==== Text block ====
In contrast, tech and platform businesses have network effects — size and speed matter. Across many sectors, “winner-take-most” dynamics favor getting big fast, sometimes through M&A rather than independence. 

[31:24] Per Einar Ellefsen: You’ve said before that “IPOs are bought, not sold.” What do you mean? 

[31:32] Jay Ritter: Investors must want the stock. You can’t just announce, “We’re listing tomorrow.” There needs to be a compelling story — a narrative about the company’s future profitability and edge. 

That’s why companies hire underwriters and do roadshows — to market that story and build credibility with investors. 

[33:16] Per Einar Ellefsen: True. But issuers want long-term shareholders, not flippers. How should they think about their investor mix? 

[33:48] Jay Ritter: Investment banks rarely highlight this conflict. Hedge funds — frequent IPO flippers — are often profitable clients, so underwriters reward them with allocations.
==== Entries shown ====
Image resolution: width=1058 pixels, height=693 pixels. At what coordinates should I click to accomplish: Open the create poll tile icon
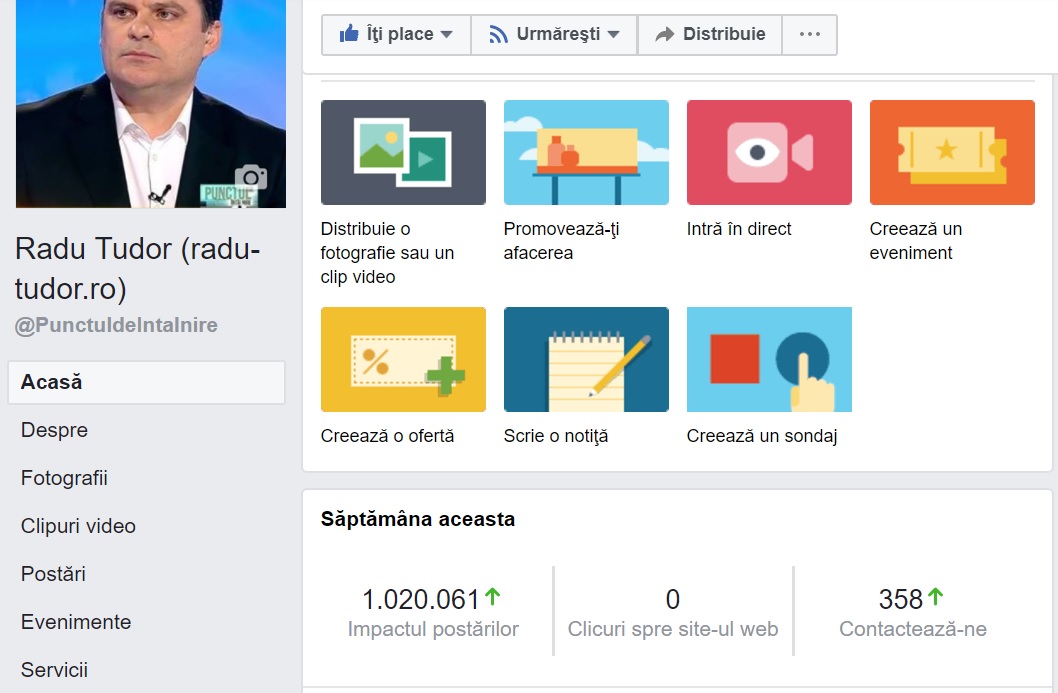pos(769,359)
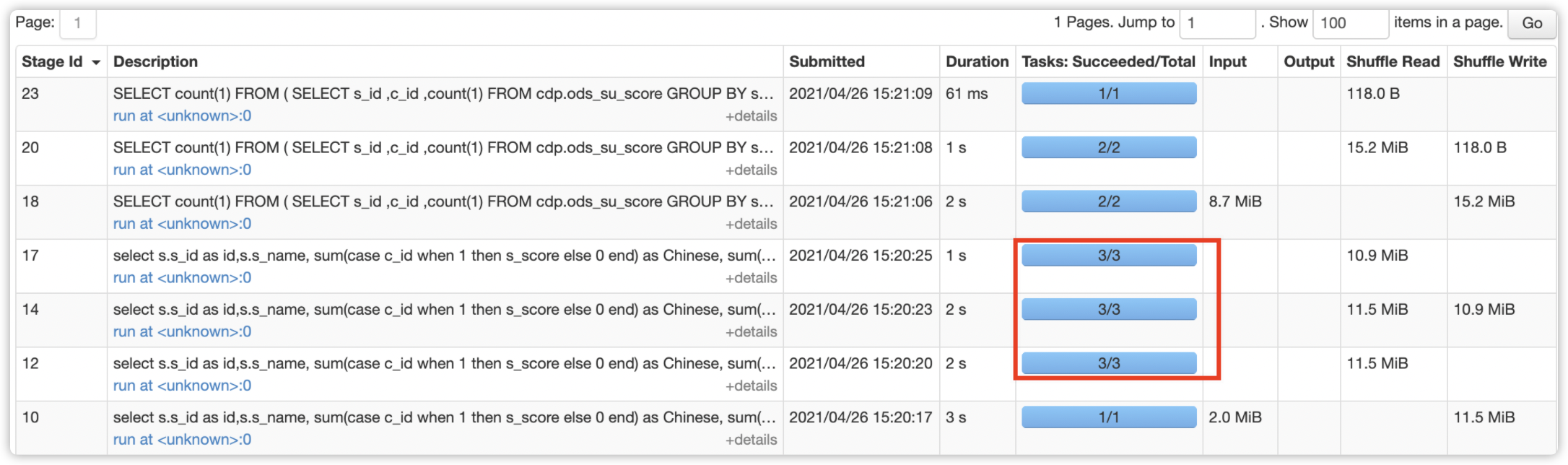Click the Go button
The width and height of the screenshot is (1568, 465).
click(1531, 23)
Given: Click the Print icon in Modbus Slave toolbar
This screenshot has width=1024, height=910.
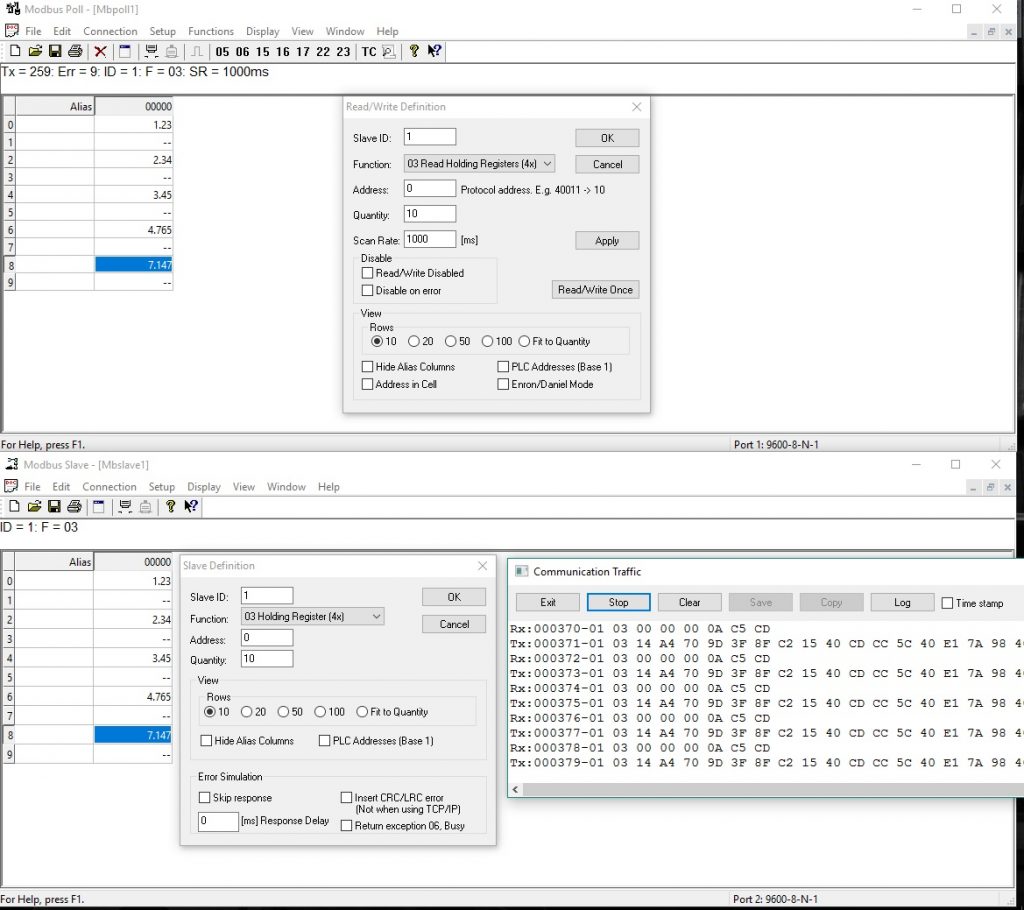Looking at the screenshot, I should point(75,507).
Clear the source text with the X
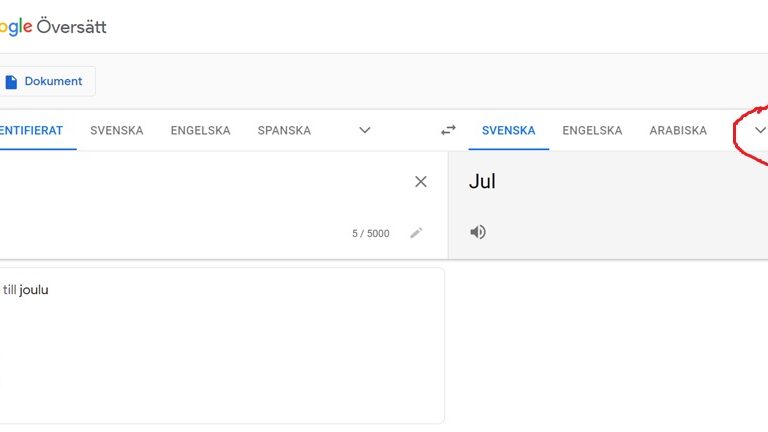Screen dimensions: 768x432 tap(420, 182)
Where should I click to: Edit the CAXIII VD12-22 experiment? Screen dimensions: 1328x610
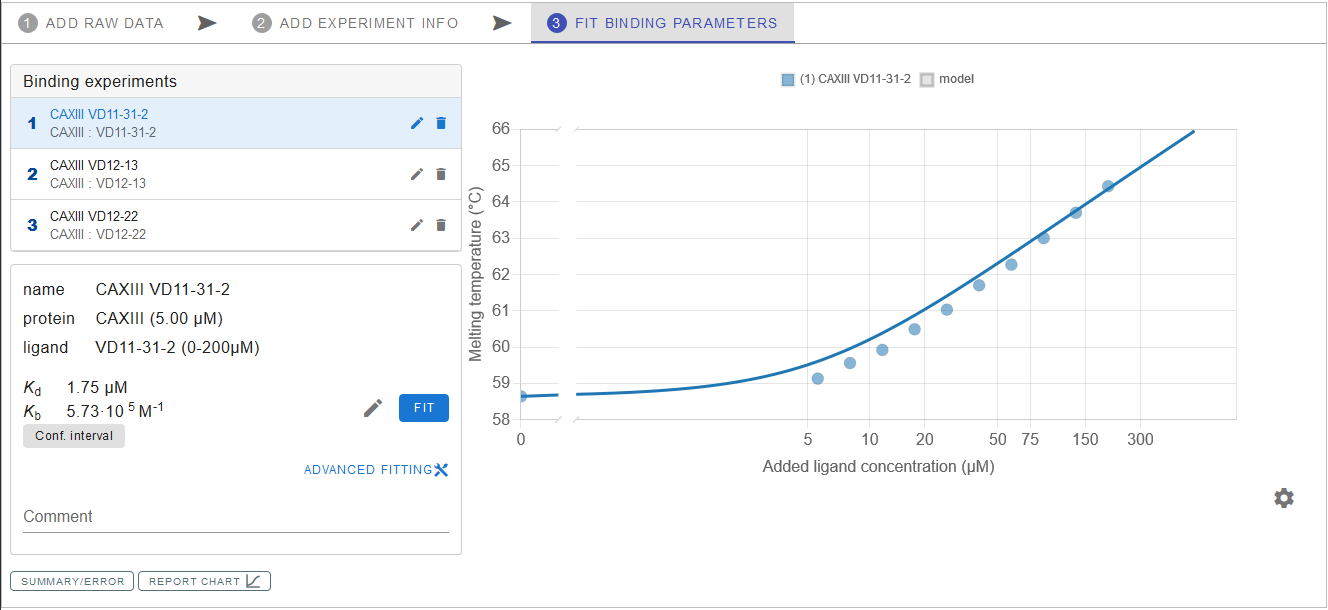click(418, 225)
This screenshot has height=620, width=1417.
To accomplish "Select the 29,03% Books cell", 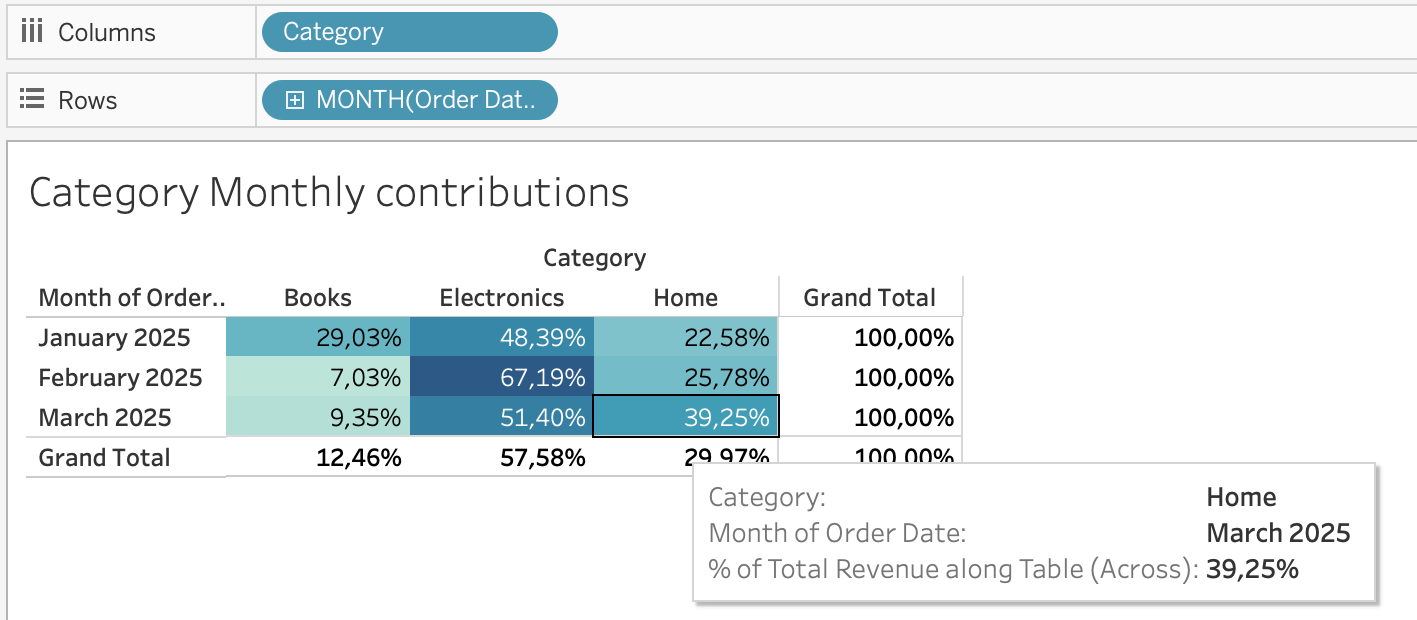I will (318, 338).
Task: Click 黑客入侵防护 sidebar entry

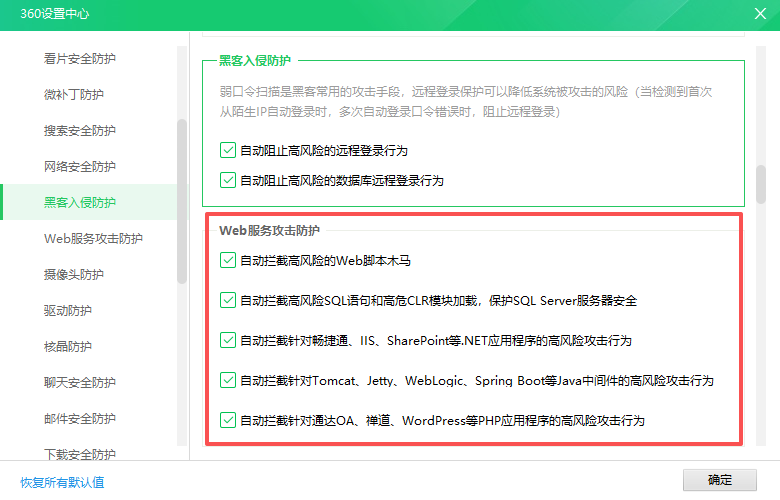Action: pyautogui.click(x=80, y=202)
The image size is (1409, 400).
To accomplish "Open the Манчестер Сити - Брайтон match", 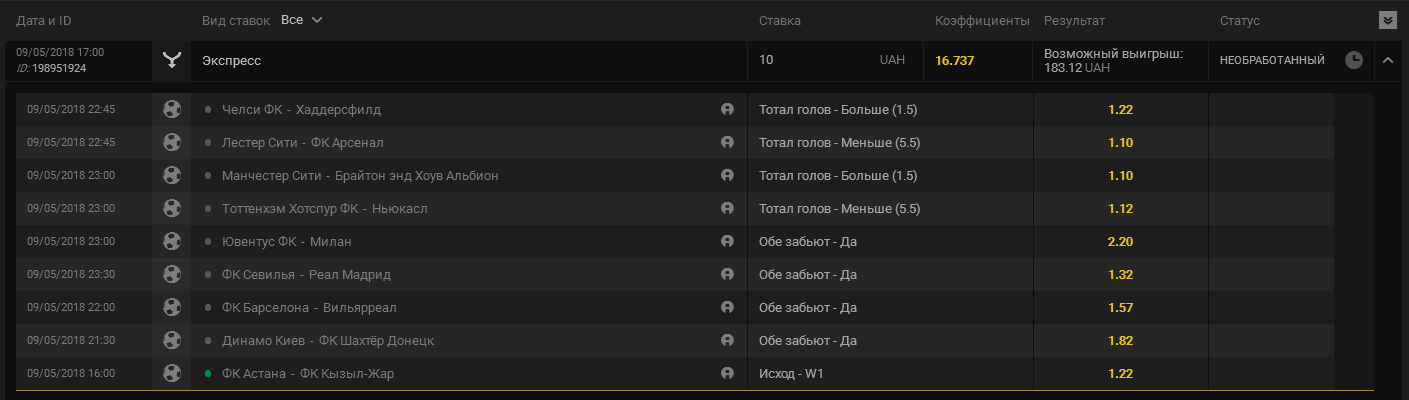I will [360, 176].
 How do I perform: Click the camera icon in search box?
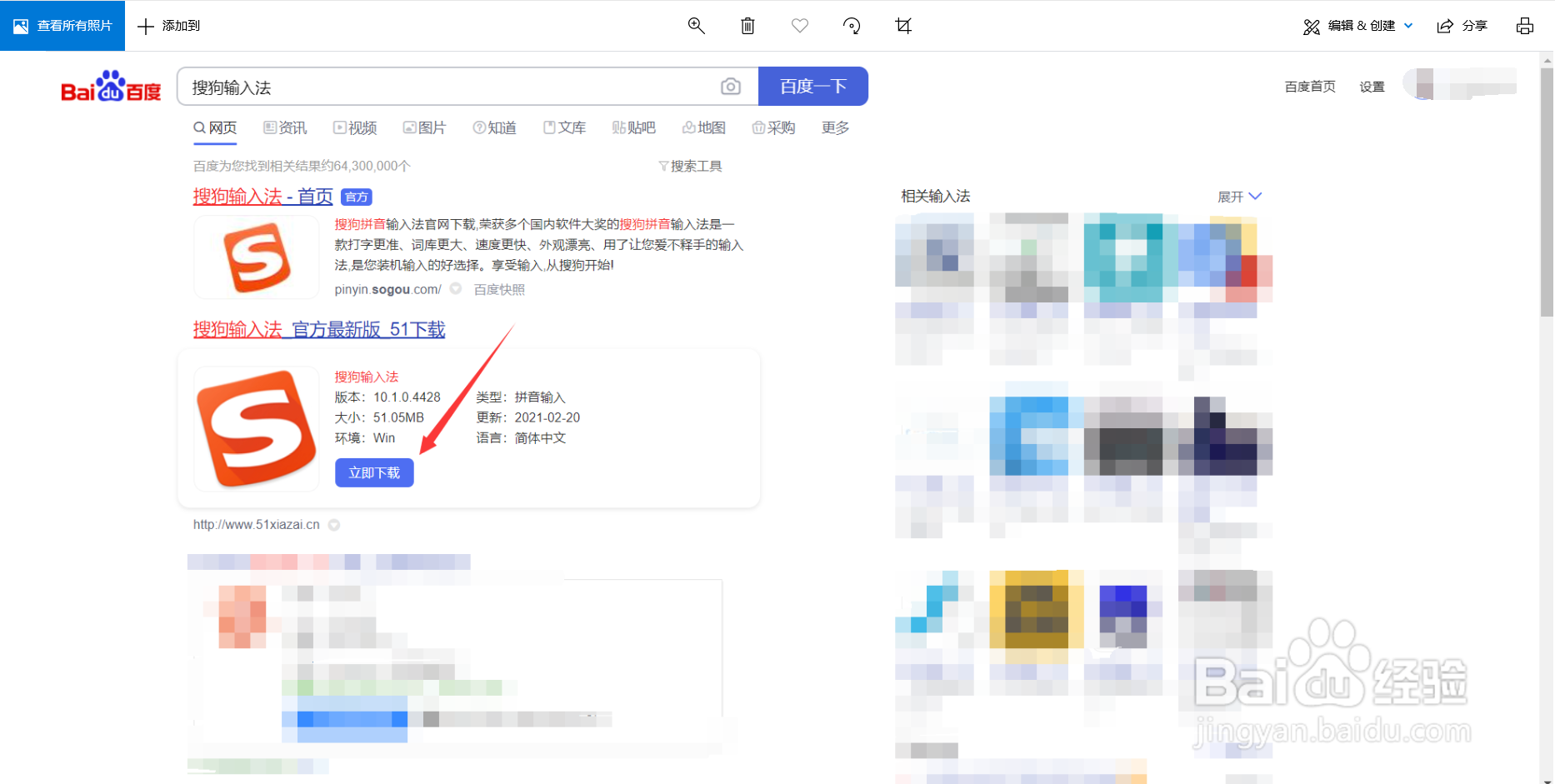click(731, 86)
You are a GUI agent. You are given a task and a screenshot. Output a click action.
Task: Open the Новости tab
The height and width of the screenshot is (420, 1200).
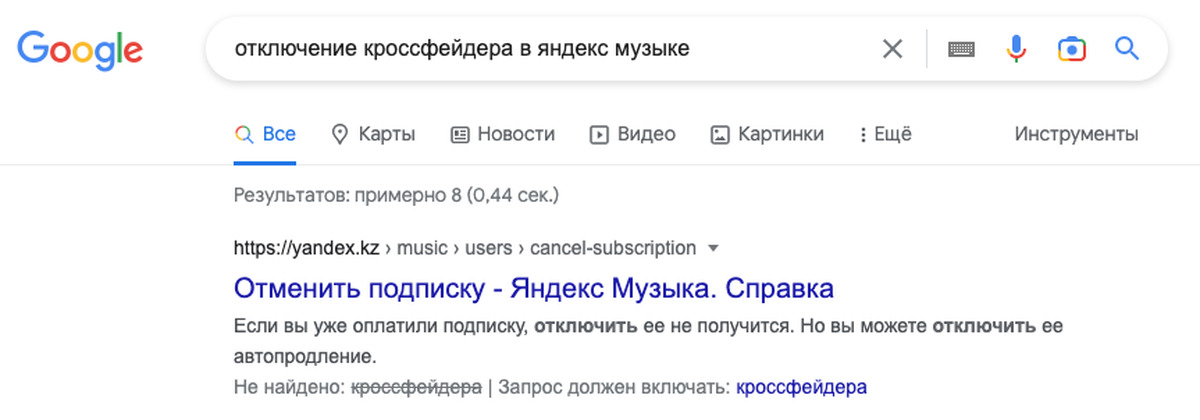pyautogui.click(x=503, y=134)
====
● **Aim**:
Write out the interview excerpt on IPOs and network effects word for word, from start to finish.

● **Solution to this task**:
In contrast, tech and platform businesses have network effects — size and speed matter. Across many sectors, “winner-take-most” dynamics favor getting big fast, sometimes through M&A rather than independence. 

[31:24] Per Einar Ellefsen: You’ve said before that “IPOs are bought, not sold.” What do you mean? 

[31:32] Jay Ritter: Investors must want the stock. You can’t just announce, “We’re listing tomorrow.” There needs to be a compelling story — a narrative about the company’s future profitability and edge. 

That’s why companies hire underwriters and do roadshows — to market that story and build credibility with investors. 

[33:16] Per Einar Ellefsen: True. But issuers want long-term shareholders, not flippers. How should they think about their investor mix? 

[33:48] Jay Ritter: Investment banks rarely highlight this conflict. Hedge funds — frequent IPO flippers — are often profitable clients, so underwriters reward them with allocations.